By 1972, Stewart moved to RCA Records with "Paint Me a Rainbow" being his biggest hit for the label. He also briefly signed with Atlantic Records in 1974. Over the next three years, Stewart released singles but did not break the country Top 40. In 1975, he signed with Playboy Records and managed a Top 10 hit in 1976 called "After The Storm". Although he stayed with Playboy, he only had one other big hit, his version of "Sing a Sad Song", which went to No. 19 in 1977.

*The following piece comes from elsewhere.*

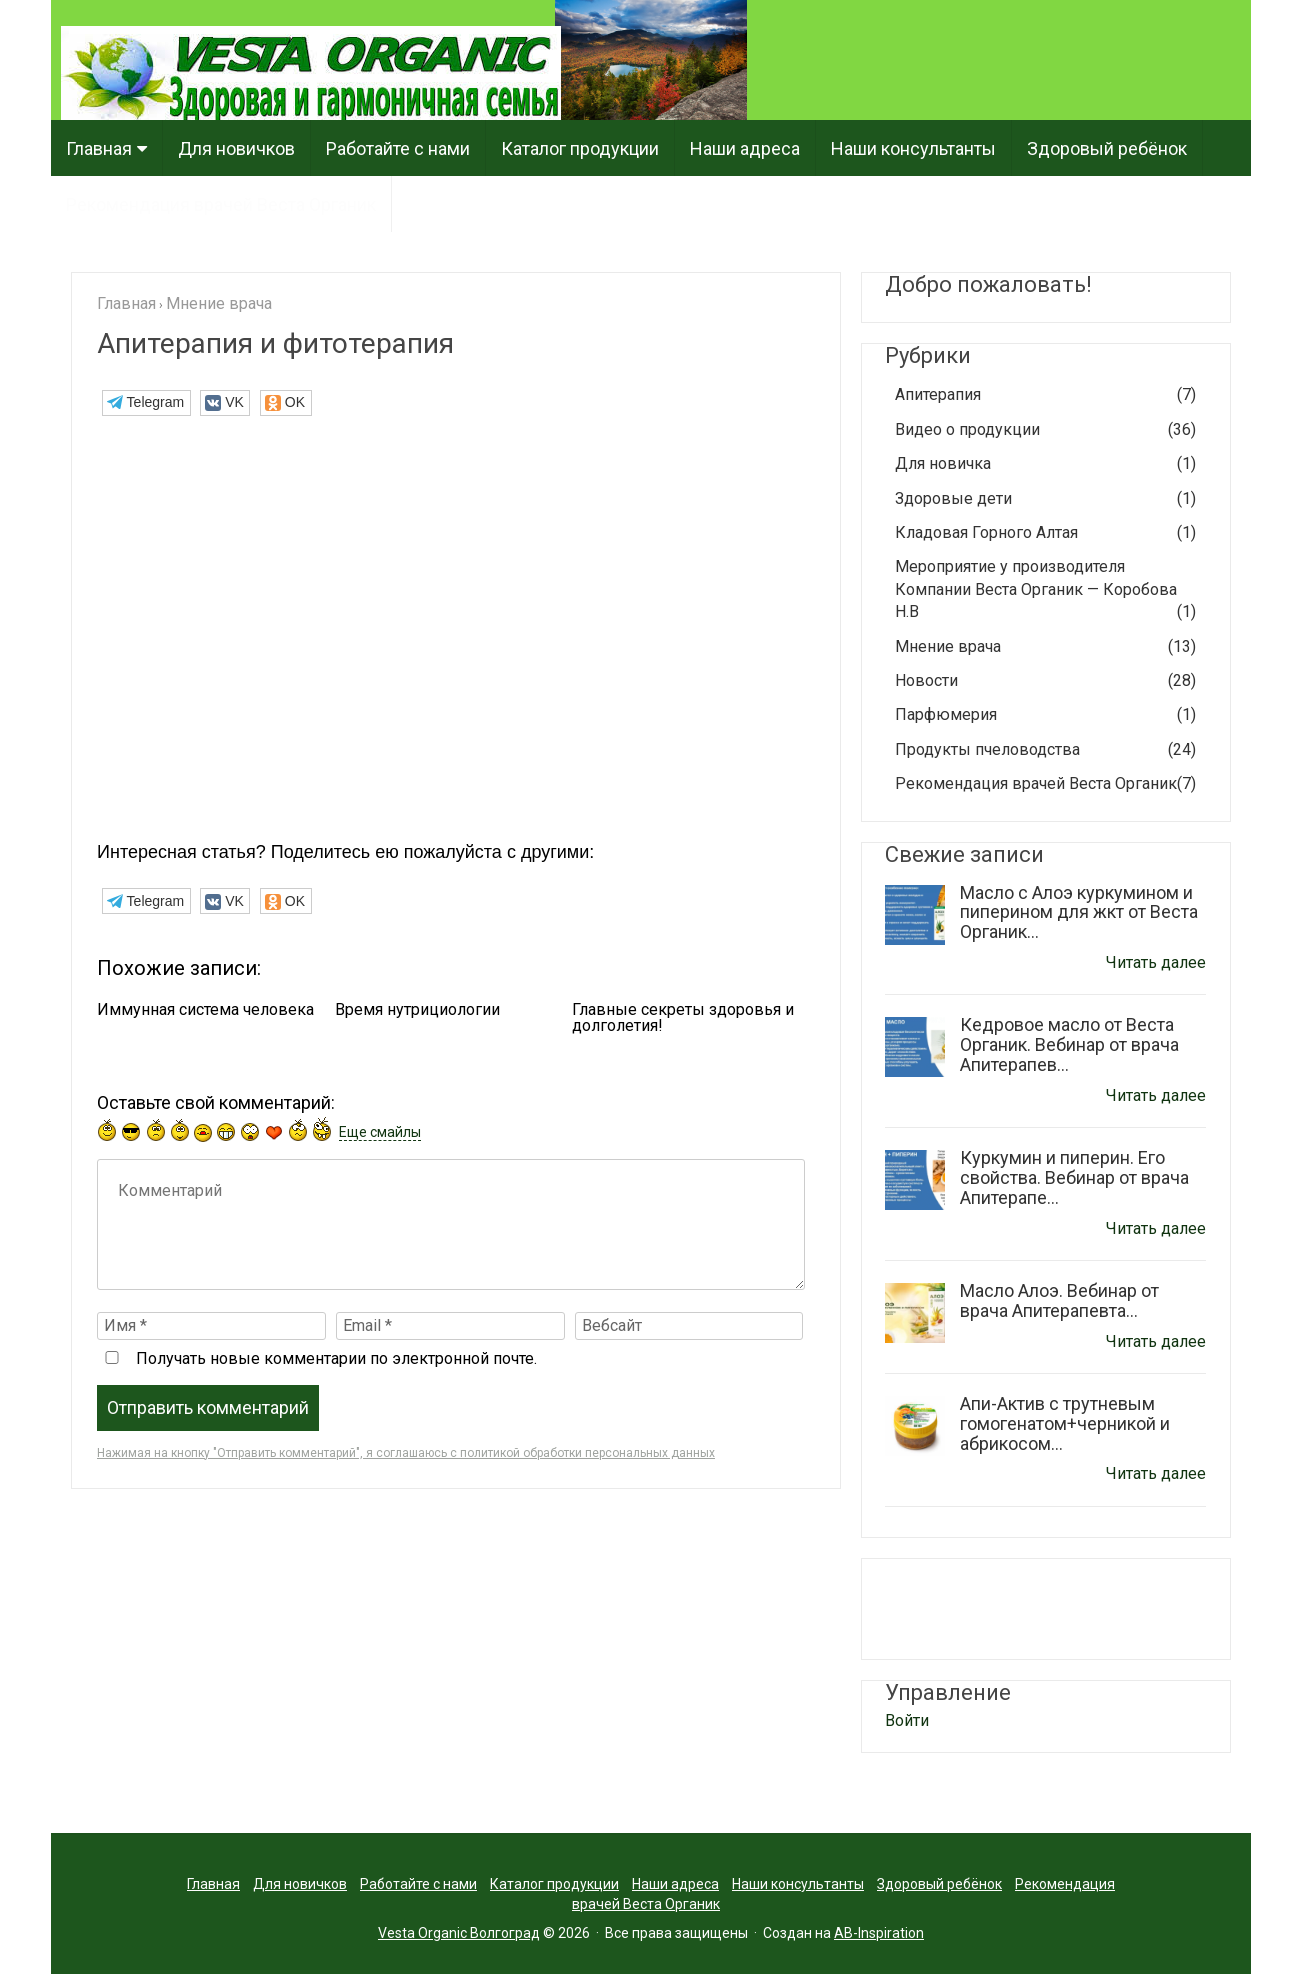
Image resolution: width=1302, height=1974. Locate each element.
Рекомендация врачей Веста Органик (221, 204)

===Later career and death===
Stewart started his own label in 1978 called WIN. His first single, "Eyes as Big as Dallas", broke the Top 40. Although country music was changing in the late 1970s, moving to the smooth sounds of country pop, he was not able to continue to achieve success, which was hampered by his alcoholism. In the early 1980s, Stewart quit performing, but a few years on and Stewart launched a comeback, with an extensive tour and a new album.

During the tour, Stewart suddenly died of a heart attack on July 17, 1985. Following Stewart's death, his song "Wait 'Til I Get My Hands on You" became a minor hit.

==Commercials==
In 2010, Volkswagen used Stewart's song "Another Day, Another Dollar" in an ad for the Jetta.

Kmart also used Wynn's recording of "It's Such a Pretty World Today" on a Blue light special commercial.